La única forma de ser anti-racista es serlo en todo momento o lugar.
No hay racismo pequeño. Todo racismo, por diminuto o fugaz que aparente ser, conecta con el largo entramado ideológico, cultural, económico, político y, en general, social del racismo elaborado dentro de (y gracias a) la cultura de la esclavitud.
Todo hecho racista alimenta y reactiva el mencionado sistema de opresión. Esto significa que cuando el racismo ocurre despertamos el pasado, discutimos el presente y comprometemos o estimulamos una determinada opción de futuro.
Además del desmontaje económico que da soporte al racismo, de la creación de un aparato de leyes que proteja al subalterno tradicional y de los discursos ideológicos, políticos y culturales, la construcción de sociedades nuevas necesita de una sensibilidad y una delicadeza especiales.
Si es cierto que, como explica Balibar, «no hay racismo sin teoría(s)», entonces tampoco hay antirracismo sin estudio y sin producción de pensamiento; para desmontar el inmenso aparato ideológico-cultural del racismo es imprescindible hacerlo en el campo de las ideas.
Ser persona antirracista no es una meta a la cual se llega ni una distinción o calificativo que portar como una medalla ganada, sino un camino de desarrollo multidireccional por el que humildemente se avanza gracias a la fuerza de las convicciones y a la vigilancia sobre uno mismo, aquellos que nos rodean y las diversas instancias de la sociedad en la que habitamos.
La duración de cualquier lucha antirracista es tanta como la extensión de la injusticia y como la vida misma de la persona convertida en activista.
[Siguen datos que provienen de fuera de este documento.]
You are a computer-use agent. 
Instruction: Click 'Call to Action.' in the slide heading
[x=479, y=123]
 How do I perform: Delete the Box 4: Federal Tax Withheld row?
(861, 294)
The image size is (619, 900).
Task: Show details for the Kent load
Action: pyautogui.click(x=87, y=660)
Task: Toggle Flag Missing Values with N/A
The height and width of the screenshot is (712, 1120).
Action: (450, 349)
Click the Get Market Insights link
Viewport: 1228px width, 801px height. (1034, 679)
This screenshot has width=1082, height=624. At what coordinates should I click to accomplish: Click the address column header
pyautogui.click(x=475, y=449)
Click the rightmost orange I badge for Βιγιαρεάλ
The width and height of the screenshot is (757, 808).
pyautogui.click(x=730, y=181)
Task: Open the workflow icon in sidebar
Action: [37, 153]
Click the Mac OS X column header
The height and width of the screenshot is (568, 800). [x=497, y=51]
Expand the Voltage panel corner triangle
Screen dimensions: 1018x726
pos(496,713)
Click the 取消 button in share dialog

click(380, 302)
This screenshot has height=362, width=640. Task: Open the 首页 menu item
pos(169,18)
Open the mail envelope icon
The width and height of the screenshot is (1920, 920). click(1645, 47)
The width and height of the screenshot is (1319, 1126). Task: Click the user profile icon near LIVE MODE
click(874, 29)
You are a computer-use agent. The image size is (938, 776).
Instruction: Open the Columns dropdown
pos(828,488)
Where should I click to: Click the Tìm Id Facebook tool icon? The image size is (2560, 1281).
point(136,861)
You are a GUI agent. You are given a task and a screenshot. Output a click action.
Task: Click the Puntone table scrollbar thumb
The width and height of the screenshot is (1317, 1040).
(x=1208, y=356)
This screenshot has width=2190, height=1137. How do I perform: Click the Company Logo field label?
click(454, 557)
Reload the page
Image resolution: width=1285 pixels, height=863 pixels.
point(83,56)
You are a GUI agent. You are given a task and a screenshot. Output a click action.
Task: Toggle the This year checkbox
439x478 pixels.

El racismo es solo una de las discriminaciones que los seres humanos conocemos, ponemos en práctica o contra las cuales luchamos; entre otras, las de género, sexualidad, identidad sexual, creencia religiosa, edad, discapacidad, de carácter regional, por normas de belleza, etc.
Al señalar al «Otro» por sus rasgos, el racismo le suele atribuir características y contenidos negativos, fantasiosos o hiperbolizados en lo que toca a conducta sexual, identidad sexual y norma de belleza; al mismo tiempo, de modo paranoide, invierte el listado de virtudes comúnmente aceptadas y las transforma en debilidades del «Otro»: vagancia, falta de inteligencia, incapacidad de sacrificio, tendencia a la violencia, etcétera.
Las herramientas de las luchas antirracistas son también útiles para la lucha contra otras discriminaciones; donde la lógica de la cultura del racismo es desunir, la lucha antirracista busca la solidaridad.
La única manera de construir una sociedad nueva es construyéndola.